*REQUIREMENT*
Please copy, exactly as they appear below, the lines from the one containing "The width and height of the screenshot is (1365, 768)." through the one containing "Given: Click the Login Items power icon".

********************

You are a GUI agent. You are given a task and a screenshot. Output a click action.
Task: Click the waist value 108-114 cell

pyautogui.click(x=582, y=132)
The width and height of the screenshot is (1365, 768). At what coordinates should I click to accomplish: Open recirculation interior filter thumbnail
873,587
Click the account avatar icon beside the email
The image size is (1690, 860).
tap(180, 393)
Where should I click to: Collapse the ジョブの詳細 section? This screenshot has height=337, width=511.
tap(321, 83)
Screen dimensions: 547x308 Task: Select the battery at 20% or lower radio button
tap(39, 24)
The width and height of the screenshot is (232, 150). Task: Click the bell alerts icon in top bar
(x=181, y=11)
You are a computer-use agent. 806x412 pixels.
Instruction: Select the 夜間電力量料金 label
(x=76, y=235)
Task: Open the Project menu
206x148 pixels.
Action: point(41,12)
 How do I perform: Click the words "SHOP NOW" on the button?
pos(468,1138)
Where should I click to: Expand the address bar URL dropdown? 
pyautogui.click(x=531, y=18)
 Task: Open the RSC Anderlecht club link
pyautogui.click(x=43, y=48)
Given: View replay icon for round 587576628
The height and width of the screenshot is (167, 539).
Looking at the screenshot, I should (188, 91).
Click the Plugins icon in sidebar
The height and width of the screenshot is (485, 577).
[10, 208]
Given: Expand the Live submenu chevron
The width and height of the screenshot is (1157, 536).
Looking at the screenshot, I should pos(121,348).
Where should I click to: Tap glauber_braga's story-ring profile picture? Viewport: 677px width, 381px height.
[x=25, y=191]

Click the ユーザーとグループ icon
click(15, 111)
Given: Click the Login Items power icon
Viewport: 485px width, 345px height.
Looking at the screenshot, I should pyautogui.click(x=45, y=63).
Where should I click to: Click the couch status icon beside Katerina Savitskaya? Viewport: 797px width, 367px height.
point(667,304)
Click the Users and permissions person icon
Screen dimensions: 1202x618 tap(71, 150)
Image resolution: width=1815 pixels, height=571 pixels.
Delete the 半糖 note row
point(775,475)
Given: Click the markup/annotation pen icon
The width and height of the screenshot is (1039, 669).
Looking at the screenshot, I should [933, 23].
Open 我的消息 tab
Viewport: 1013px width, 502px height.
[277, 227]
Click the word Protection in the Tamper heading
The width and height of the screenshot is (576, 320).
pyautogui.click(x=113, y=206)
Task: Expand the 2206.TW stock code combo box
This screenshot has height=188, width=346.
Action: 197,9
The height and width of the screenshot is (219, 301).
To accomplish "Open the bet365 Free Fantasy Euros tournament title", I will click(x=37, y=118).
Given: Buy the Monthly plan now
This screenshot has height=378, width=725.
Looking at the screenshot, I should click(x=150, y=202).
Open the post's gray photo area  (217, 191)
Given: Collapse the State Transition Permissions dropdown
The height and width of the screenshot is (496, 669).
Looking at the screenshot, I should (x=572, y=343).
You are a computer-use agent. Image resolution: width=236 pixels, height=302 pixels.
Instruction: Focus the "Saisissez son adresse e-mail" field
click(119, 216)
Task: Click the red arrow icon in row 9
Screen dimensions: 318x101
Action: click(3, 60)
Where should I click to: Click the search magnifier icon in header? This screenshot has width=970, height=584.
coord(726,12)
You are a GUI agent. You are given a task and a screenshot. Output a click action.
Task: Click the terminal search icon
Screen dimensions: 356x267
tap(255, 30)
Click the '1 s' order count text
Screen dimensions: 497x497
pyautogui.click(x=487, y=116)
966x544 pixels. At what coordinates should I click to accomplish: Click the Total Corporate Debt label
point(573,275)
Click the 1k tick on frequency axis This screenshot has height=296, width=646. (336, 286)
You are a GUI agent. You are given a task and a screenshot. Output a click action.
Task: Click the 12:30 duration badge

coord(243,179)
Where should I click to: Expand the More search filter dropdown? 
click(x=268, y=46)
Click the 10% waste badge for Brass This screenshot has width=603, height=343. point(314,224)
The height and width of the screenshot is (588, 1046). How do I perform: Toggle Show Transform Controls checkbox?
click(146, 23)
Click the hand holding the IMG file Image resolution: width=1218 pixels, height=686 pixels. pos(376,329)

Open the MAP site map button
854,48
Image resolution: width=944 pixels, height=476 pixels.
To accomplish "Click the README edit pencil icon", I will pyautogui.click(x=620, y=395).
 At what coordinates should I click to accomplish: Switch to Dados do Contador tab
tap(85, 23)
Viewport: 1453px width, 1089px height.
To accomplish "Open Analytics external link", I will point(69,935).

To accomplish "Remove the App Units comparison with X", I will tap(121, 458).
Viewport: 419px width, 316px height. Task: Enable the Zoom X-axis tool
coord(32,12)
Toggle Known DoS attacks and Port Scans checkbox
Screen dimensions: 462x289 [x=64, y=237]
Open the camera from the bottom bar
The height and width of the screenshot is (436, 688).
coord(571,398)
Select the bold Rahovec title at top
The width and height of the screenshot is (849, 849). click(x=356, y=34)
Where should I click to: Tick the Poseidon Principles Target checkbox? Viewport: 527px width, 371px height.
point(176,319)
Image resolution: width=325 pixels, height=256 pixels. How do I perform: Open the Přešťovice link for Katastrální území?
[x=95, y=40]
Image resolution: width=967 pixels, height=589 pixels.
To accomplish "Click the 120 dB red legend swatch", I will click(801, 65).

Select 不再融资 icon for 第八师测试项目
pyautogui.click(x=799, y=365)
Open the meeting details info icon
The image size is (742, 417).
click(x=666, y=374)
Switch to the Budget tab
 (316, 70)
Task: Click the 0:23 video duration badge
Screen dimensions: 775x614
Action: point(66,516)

********************

*EXERCISE OUTPUT*
The width and height of the screenshot is (1365, 768). At what coordinates should I click to accomplish: Open recirculation interior filter thumbnail
873,587
Click the account avatar icon beside the email
The image size is (1690, 860).
tap(180, 393)
Where should I click to: Collapse the ジョブの詳細 section? This screenshot has height=337, width=511.
tap(321, 83)
Screen dimensions: 547x308 Task: Select the battery at 20% or lower radio button
tap(39, 24)
The width and height of the screenshot is (232, 150). Task: Click the bell alerts icon in top bar
(x=181, y=11)
You are a computer-use agent. 806x412 pixels.
Instruction: Select the 夜間電力量料金 label
(x=76, y=235)
Task: Open the Project menu
206x148 pixels.
Action: point(41,12)
 How do I perform: Click the words "SHOP NOW" on the button?
pos(468,1138)
Where should I click to: Expand the address bar URL dropdown? 
pyautogui.click(x=531, y=18)
 Task: Open the RSC Anderlecht club link
pyautogui.click(x=43, y=48)
Given: View replay icon for round 587576628
The height and width of the screenshot is (167, 539).
Looking at the screenshot, I should (188, 91).
Click the Plugins icon in sidebar
The height and width of the screenshot is (485, 577).
[10, 208]
Given: Expand the Live submenu chevron
The width and height of the screenshot is (1157, 536).
Looking at the screenshot, I should pos(121,348).
Where should I click to: Tap glauber_braga's story-ring profile picture? Viewport: 677px width, 381px height.
[x=25, y=191]

Click the ユーザーとグループ icon
click(15, 111)
Given: Click the Login Items power icon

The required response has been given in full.